Andrej Tozon's blog

In the Attic


Named & optional parameters in Silverlight 4

Named & optional parameters are a new C# language feature coming up with .NET FX 4.0 and guess what… it’s in Silverlight 4 as well!

Optional parameters will come very useful when defining complex APIs where you would usually have to provide several overloads for the same method for it to make sense to wide variety of usages. Let’s take a look at this basic example:

public void PositionWindow(bool isTopMost, double left = 0, double top = 0, double width = 800, double height = 600)
    Window window = Application.Current.MainWindow;
    window.TopMost = isTopMost;
    window.Left = left;
    window.Top = top;
    window.Width = width;
    window.Height = height;

isTopMost is the only parameter that’s required, all other parameter specify their default value, which makes them optional. Needless to say, the default values will be used for those parameters which the calling function doesn’t provide. One thing to know is that optional parameter must always be declared after required parameters.
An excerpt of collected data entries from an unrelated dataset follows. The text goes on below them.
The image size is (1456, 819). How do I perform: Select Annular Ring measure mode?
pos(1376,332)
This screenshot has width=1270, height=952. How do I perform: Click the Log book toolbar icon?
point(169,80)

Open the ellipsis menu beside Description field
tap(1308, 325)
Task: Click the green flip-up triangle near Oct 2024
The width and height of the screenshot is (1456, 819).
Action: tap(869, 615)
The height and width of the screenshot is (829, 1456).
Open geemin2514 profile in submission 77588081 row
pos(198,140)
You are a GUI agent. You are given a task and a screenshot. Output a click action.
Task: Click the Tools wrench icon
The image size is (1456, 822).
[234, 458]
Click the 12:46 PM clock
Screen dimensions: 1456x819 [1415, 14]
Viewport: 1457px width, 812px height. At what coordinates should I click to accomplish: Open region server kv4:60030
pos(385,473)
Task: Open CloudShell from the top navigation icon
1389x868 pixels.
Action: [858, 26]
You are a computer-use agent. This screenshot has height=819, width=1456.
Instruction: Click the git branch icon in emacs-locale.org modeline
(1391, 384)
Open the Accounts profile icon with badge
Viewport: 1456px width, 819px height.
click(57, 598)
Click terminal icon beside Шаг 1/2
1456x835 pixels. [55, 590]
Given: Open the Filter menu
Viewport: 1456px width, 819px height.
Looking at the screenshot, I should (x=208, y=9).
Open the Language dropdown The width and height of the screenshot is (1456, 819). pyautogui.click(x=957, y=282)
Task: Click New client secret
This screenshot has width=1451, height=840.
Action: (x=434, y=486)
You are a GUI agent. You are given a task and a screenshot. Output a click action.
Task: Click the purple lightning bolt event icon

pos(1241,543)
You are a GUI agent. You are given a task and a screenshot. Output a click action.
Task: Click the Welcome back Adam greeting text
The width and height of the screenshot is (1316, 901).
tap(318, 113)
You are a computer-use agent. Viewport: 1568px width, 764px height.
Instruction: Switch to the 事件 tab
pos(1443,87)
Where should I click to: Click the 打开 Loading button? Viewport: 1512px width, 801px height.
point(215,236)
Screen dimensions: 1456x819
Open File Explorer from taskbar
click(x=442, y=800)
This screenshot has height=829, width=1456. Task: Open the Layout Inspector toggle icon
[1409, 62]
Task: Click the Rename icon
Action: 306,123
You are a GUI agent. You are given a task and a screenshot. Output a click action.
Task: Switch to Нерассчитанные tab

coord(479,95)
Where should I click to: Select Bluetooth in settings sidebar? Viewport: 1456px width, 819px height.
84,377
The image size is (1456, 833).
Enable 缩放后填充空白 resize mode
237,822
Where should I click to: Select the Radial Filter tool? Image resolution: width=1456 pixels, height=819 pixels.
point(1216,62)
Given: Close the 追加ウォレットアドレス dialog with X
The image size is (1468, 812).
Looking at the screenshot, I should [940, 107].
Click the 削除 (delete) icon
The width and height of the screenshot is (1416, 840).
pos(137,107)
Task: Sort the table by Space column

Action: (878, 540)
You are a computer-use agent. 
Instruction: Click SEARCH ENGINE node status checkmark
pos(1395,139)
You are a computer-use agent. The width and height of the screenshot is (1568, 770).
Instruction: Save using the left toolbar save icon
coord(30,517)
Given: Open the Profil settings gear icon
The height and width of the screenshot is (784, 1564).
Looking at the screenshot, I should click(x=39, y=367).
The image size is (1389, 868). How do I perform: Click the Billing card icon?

The following calls are all valid:

PositionWindow(true); // position and size set to defaults
PositionWindow(true, 100); // top position and size set to defaults
PositionWindow(true, 100, 200); // sizes set to defaults
PositionWindow(true, 100, 200, 600, 200); // all parameters provided

But what if you wanted to provide the size only and leave the position to be set to defaults? Enter named parameters. The same method above can be called also with:

PositionWindow(isTopMost:true, width: 600, height: 200); // named parameters
PositionWindow(true, width: 600, height: 200); // naming is optional when positioned right
PositionWindow(true, height: 200, width: 600); // order doesn't matter
PositionWindow(height: 200, width: 600, isTopMost: true); // ... even with the required parameters

Simple, eh? The need for named and optional parameters may have come from the need to simplify COM automation, but they may prove just as useful in many other cases. But before you go start creating methods with tens of optional parameters, note that this is not the ultimate solution, and one thing worth noting is although the calls above look like they are passing the specified parameters only, the compiler in fact generates them with all parameters in place. This is how the Reflector sees that last batch of calls:

bool CS$0$0000 = true;
double CS$0$0001 = 600.0;
double CS$0$0002 = 200.0;
this.PositionWindow(CS$0$0000, 0.0, 0.0, CS$0$0001, CS$0$0002);
CS$0$0001 = 600.0;
CS$0$0002 = 200.0;
this.PositionWindow(true, 0.0, 0.0, CS$0$0001, CS$0$0002);
CS$0$0001 = 200.0;
CS$0$0002 = 600.0;
this.PositionWindow(true, 0.0, 0.0, CS$0$0002, CS$0$0001);
CS$0$0001 = 200.0;
CS$0$0002 = 600.0;
CS$0$0000 = true;
this.PositionWindow(CS$0$0000, 0.0, 0.0, CS$0$0002, CS$0$0001);

Potential architectural issues aside, I’m quite happy to see this feature come to Silverlight as well. How about you?